**Action item**
Task for the records below: please copy exactly, and only, the lines from the one containing "665x424 pixels." to the last line, both included, leaving out the pictures.

**Information given**
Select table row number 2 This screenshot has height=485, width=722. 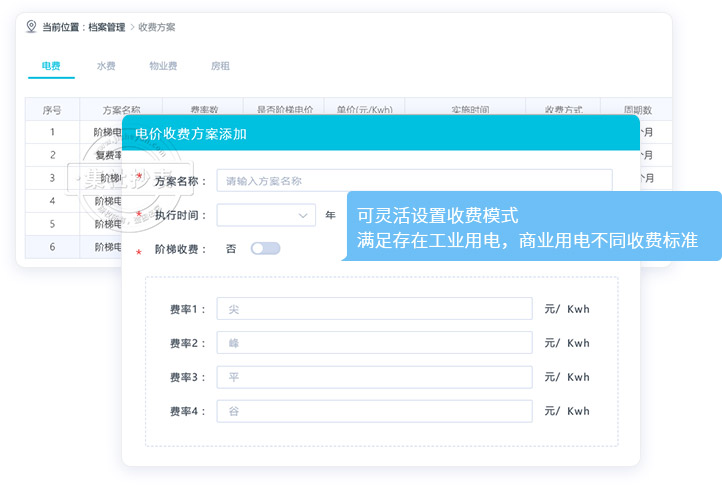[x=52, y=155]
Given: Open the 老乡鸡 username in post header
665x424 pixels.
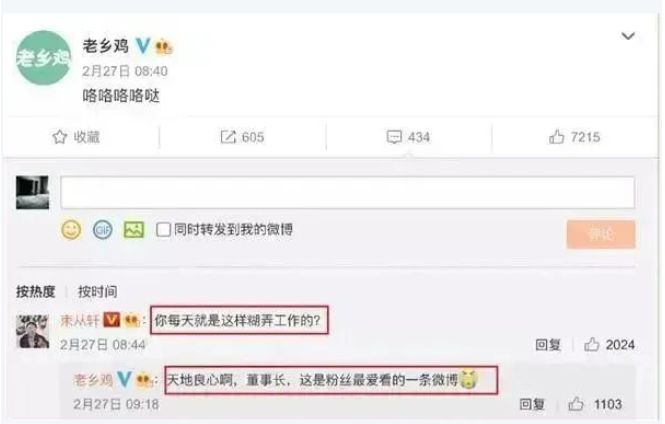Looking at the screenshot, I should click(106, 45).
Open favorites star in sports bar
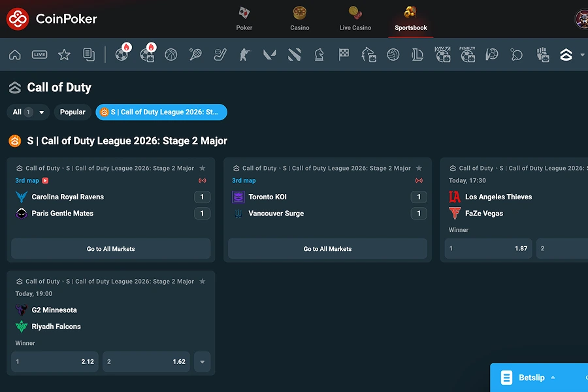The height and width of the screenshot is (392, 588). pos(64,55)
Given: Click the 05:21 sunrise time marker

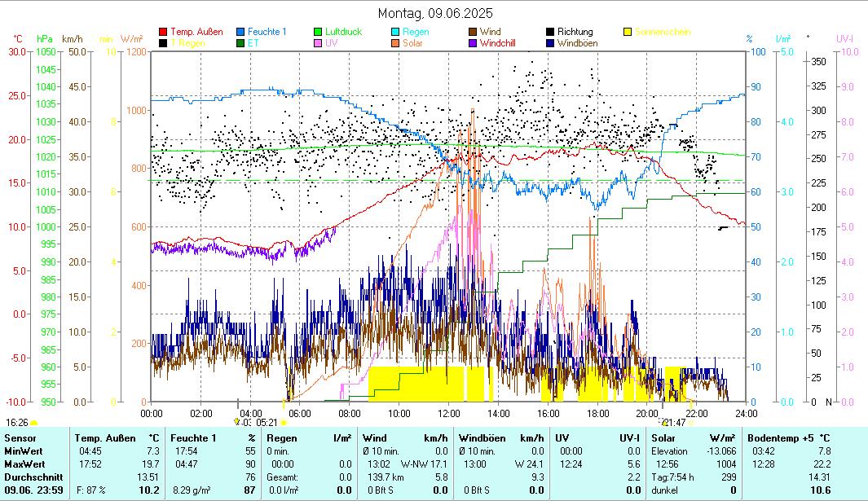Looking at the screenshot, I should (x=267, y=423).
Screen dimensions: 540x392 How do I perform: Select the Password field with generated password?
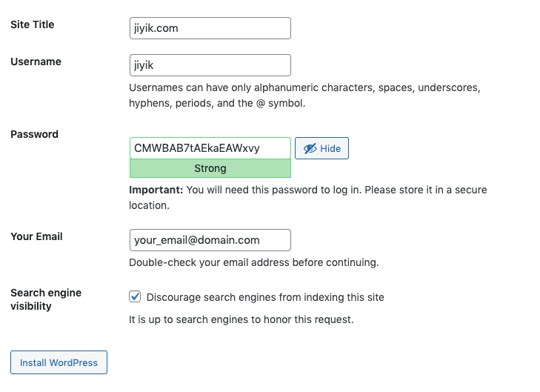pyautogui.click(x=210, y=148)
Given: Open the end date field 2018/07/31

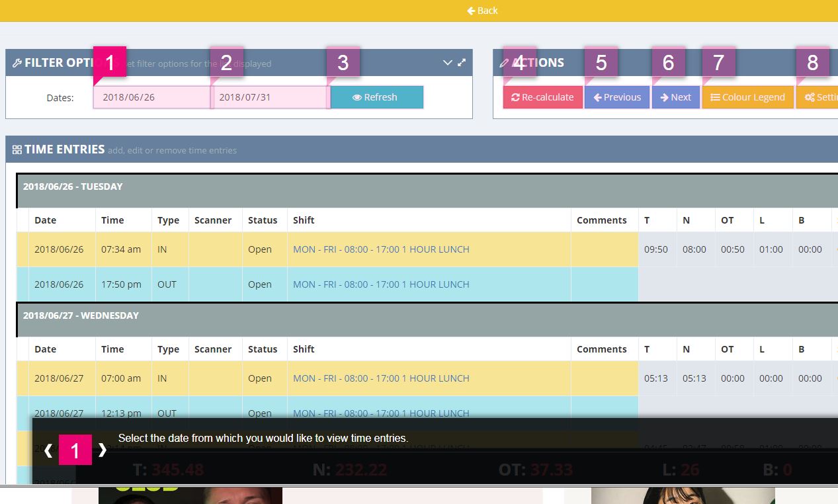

**Result of the exercise**
665x424 pixels.
Looking at the screenshot, I should click(106, 45).
Open favorites star in sports bar
The height and width of the screenshot is (392, 588). pos(64,55)
Given: Click the 05:21 sunrise time marker

Looking at the screenshot, I should (x=267, y=423).
Screen dimensions: 540x392 How do I perform: Select the Password field with generated password?
pyautogui.click(x=210, y=148)
Given: Open the end date field 2018/07/31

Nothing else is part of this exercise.